International Association of Geoanalysts
- Abbreviation: IAG
- Formation: 1997
- Type: Learned Society
- Region served: Worldwide
- Official language: English
- Website: IAG Official website

= International Association of Geoanalysts =

The International Association of Geoanalysts (IAG) is an international not-for-profit learned society dedicated to the advancement and promotion of geoanalytical science, the analysis of geological and environmental materials.

== Activities ==
The association aims to improve and promote the assessment of measurement uncertainty and data quality as fit for purpose through proficiency testing and the development and use of geochemical reference materials.
The IAG organises meetings, conferences, workshops and short courses, is associated with journal publishing, and operates two proficiency testing schemes: GeoPT, initiated in 1996, intended for analytical chemistry laboratories dealing with whole-rock geochemical analyses and G-Probe for microprobe and laser ablation ICP-MS geochemical laboratories. The IAG also carries out the certification of geological and environmental reference materials in accordance with its own Certification Protocol, and holds liaison membership of ISO-REMCO to represent the views of the geochemical research community particularly in matters of metrology.
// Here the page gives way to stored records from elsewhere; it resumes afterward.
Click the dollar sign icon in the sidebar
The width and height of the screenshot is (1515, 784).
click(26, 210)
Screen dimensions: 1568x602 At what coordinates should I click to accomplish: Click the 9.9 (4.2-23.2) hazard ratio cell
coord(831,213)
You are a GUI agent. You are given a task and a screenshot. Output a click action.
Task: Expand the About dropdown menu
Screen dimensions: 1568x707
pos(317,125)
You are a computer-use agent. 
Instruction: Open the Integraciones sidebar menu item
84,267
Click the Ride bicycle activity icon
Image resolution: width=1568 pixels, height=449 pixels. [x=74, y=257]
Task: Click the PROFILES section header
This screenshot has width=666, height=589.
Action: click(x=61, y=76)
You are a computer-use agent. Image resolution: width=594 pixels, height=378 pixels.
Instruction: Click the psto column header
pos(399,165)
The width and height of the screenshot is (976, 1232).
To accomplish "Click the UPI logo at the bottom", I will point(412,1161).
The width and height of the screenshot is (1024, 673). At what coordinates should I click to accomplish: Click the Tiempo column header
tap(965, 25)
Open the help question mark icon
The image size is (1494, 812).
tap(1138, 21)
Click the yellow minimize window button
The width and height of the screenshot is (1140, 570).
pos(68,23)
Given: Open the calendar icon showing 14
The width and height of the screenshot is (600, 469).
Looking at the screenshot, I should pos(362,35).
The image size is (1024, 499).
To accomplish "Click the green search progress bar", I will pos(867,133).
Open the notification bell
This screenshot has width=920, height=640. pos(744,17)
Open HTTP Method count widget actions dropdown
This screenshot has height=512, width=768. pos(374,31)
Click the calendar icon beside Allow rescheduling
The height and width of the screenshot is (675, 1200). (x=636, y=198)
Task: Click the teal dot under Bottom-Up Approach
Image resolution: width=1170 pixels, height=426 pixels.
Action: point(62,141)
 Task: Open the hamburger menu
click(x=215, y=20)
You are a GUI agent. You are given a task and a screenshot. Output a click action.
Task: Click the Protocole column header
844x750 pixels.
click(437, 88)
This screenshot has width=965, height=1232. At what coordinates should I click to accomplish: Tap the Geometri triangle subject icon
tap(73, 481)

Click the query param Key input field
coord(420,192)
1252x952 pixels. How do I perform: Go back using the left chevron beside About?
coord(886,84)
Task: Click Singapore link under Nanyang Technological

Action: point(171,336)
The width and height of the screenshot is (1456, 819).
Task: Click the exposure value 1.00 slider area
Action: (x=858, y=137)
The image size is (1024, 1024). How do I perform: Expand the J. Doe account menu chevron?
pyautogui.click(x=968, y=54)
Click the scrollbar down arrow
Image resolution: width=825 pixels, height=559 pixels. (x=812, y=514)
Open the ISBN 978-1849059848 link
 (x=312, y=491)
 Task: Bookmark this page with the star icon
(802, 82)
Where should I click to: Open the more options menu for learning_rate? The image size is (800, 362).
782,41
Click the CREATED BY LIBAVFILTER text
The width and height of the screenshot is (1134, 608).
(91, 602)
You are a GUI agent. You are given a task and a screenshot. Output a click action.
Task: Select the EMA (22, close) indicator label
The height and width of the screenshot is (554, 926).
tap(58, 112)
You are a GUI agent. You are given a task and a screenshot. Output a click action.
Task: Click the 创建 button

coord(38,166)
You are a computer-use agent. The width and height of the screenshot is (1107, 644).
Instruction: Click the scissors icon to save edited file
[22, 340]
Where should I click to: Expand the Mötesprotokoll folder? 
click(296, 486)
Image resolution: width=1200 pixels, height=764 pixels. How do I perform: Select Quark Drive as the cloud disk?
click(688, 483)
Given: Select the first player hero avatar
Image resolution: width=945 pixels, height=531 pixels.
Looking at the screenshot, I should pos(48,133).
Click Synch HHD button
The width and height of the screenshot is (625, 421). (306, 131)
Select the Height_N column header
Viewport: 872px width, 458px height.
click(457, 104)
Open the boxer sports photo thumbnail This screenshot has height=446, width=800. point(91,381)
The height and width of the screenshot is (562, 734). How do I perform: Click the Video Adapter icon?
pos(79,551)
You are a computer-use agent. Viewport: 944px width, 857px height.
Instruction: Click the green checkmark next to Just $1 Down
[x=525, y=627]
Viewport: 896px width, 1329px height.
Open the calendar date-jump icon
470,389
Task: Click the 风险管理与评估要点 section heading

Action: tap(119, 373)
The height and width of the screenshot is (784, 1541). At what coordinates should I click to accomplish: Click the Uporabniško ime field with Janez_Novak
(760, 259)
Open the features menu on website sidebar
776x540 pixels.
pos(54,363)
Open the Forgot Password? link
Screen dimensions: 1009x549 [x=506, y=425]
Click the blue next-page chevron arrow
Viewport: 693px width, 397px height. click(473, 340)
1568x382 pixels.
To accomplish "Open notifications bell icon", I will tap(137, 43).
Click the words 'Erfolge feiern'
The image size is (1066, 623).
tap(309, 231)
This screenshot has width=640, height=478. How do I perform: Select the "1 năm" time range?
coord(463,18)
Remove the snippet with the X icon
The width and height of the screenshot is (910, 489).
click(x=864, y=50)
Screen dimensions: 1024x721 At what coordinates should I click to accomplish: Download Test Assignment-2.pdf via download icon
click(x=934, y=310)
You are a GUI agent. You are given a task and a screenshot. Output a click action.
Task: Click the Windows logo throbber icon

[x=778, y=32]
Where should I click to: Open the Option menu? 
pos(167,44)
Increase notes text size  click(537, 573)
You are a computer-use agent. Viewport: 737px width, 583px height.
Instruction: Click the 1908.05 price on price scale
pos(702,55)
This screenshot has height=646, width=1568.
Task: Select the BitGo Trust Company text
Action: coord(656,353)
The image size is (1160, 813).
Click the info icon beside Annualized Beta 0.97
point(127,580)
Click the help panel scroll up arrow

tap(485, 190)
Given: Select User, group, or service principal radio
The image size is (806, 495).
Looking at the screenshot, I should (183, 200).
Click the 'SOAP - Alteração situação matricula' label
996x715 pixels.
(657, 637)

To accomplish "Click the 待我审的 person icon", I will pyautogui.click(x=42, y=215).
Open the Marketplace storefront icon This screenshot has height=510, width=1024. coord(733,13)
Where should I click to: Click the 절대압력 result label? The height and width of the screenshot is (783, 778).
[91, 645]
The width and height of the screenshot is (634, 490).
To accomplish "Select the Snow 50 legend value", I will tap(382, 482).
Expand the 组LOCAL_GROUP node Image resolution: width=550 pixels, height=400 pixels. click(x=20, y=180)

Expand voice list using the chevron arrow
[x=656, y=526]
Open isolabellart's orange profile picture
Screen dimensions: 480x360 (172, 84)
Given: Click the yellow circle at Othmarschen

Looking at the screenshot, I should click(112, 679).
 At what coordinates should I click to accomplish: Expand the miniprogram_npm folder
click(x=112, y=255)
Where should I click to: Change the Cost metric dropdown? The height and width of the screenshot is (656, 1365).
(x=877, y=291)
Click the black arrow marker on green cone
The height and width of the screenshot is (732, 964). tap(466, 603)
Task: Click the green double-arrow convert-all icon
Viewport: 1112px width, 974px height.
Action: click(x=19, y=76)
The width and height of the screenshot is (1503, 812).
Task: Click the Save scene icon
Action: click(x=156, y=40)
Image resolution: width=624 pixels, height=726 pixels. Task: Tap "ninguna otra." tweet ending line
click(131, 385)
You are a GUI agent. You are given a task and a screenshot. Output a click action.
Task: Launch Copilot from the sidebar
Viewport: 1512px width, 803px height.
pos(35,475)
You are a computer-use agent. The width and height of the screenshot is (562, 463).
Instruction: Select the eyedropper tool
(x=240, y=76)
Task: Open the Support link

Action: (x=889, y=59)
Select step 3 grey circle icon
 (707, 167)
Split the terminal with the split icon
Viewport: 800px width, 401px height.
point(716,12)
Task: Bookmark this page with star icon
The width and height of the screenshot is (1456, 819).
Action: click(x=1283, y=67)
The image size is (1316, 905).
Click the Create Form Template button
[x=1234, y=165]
The IAG has a legal-commercial arm, IAGeo Limited, which distributes, markets and develops reference materials for scientific research.

== History ==

The International Association of Geoanalysts was founded on 2 June 1997 during the 'Geoanalysis 97' Conference held at Vail, Colorado, USA. It is a successor organisation to the International Working Group-Groupe International de Travail (IWG-GIT) on geochemical reference materials, which operated under the direction of Dr K. Govindaraju at the CRPG, Nancy (France) from 1977 to its dissolution in 1996, and which was closely associated with the journal Geostandards Newsletter.

== Governance ==

The IAG is directed by a fifteen-member council, the current president of which is Professor Jacinta Enzweiler (University of Campinas, Brazil). The past presidents of the association are: Douglas L. Miles (formerly of the British Geological Survey), Philip J. Potts (The Open University, UK), Michael Wiedenbeck (Helmholtz-Zentrum Potsdam, Germany) and Thomas C. Meisel (Montanuniversität Leoben, Austria).

== Publications ==

The IAG is an editorial partner of the quarterly journal Geostandards and Geoanalytical Research published by Wiley-Blackwell. The association is also a joint publishing partner of Elements - an International Magazine of Mineralogy, Geochemistry and Petrology.

== Specialist sub committees ==

The association has a number of special interest groups dealing with its core activities. These are:
- Certification and Reference Material Committee
- Steering Committee for the GeoPT proficiency testing programme
- Steering Committee for the G-Probe proficiency testing programme
- Geochronology Interest Group

== Conferences and workshops ==

The IAG is the main sponsor of the triennial Geoanalysis conference – an international meeting series that has taken place since 1990. Scientific proceedings of the Geoanalysis conferences are published in Geostandards and Geoanalytical Research. The IAG also organises short courses on Quality Assurance in geoanalysis as well as workshops dealing with isotope determination in geochemistry.

== Awards ==

The IAG dispenses an annual Early Career Researcher Award for excellence in analytical geochemistry. Eligibility is limited to scientists who are currently pursuing a higher degree in a field related to geoanalysis or who have completed their university education within the past five years. The award promotes the careers of young scientists who have either developed innovative analytical methods or provided new strategies to improve data quality as applied to the chemical analysis of geological or environmental samples.